Providing support was Lourdes Gurriel Jr., who threw out Yasmani Grandal trying to score on an Andrew Vaughn single to end the fourth, with an assist to a seemingly sketch replay decision that let the play stand.

Regardless, the intriguing 23-year-old never let the game unravel and it easily could have in the fifth, when Madrigal’s double put the White Sox ahead 2-1 with none out. Manoah, after trading some words with Tim Anderson, got the star shortstop on a flyout, struck out Lamb and popped up Moncada to hold the line.

“He already got the double, run is already in, it’s about minimizing those situations and maximizing the good ones,” said Manoah. “I was just able to make some pitches right there. Tim Anderson is a hell of a competitor. He’s there competing as hard as he can. He’s trying to win a ballgame for his team. And I’m on the other side doing the same thing. It’s extremely exciting and extremely fun to go out there and compete with guys like that.”

There was a lot in his outing to demonstrate what he’s made of, and the Blue Jays very much need him to help maintain the recent stability in the rotation.

“I didn’t notice a change in mannerism or anything like that when things got tough,” said Bo Bichette, who went 3-for-5 including a pivotal single that loaded the bases in the eighth. “He stayed the same, continued to compete. That’s what he does. He competes every time he’s out there, which is fun to play behind. I was really impressed with him.”

As the starters have settled, the depleted bullpen has become all the more uncertain, which is what made clean innings from Anthony Castro and Tyler Chatwood heartening.

Castro, with an opportunity to earn more leverage work, was up to 98.4 m.p.h. and all three swings at his whiffle-ball sliders were misses, while Chatwood turned the page on some recent command issues by throwing nine of his 12 pitches for strikes in an efficient seventh.

“He looked like the Chatwood that we saw in the first month and a half,” said Montoyo.

Those frames helped set the stage for the rally in the eighth, which was started by pinch-hitter Riley Adams reaching on a wild-pitch strikeout.

Adams eventually came around on Guerrero’s bases-loaded walk off Aaron Bummer to tie the game 2-2, and the Blue Jays plated two more when Anderson threw away the relay on what should have been a double-play ball from Teoscar Hernandez.

“We always think we have a chance,” said Bichette, who scored the fourth run. “It was just about continuing to put together good at-bats and that’s all we can control.”

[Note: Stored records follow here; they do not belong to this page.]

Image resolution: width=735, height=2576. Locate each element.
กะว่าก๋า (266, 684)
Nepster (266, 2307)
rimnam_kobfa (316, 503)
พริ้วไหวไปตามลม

Adams, who debuted Tuesday, remained in the game at catcher and when Jordan Romano’s first five pitches of the eighth were not-even-close balls, he visited the mound to settle the right-hander down. Romano did just that, popping up Lamb, striking out Moncada and getting Jose Abreu on a groundout to strand Anderson at third base.

That’s a pressure-packed spot for Adams to jump in, but he’s looked very strong behind the plate thus far, capably blocking balls, while providing a big target with nice quiet movements.

“We didn’t send him, he did it on his own,” Montoyo said of Adams’ mound visit. “For him to do that, he’s relaxed, like he’s been here before. You don’t teach that.”

This is an important look for Adams, as the Blue Jays will have some surplus at catcher once Danny Jansen and Alejandro Kirk, due to begin a rehab assignment, are ready to return.

After Rowdy Tellez’s single made it a 5-2 game in the ninth, Adams followed with a walk and slid hard into second base to break up a potential double-play ball from Marcus Semien, and Danny Mednick’s high throw off Abreu’s glove allowed Tellez to score from second.

The collective combination of attention to detail and opportunism after a handful of White Sox miscues is encouraging for the Blue Jays, especially after squandering a Robbie Ray gem in the series opener. One night later, they turned the tables after Lance Lynn shoved for seven innings, learning more about their evolving roster along the way.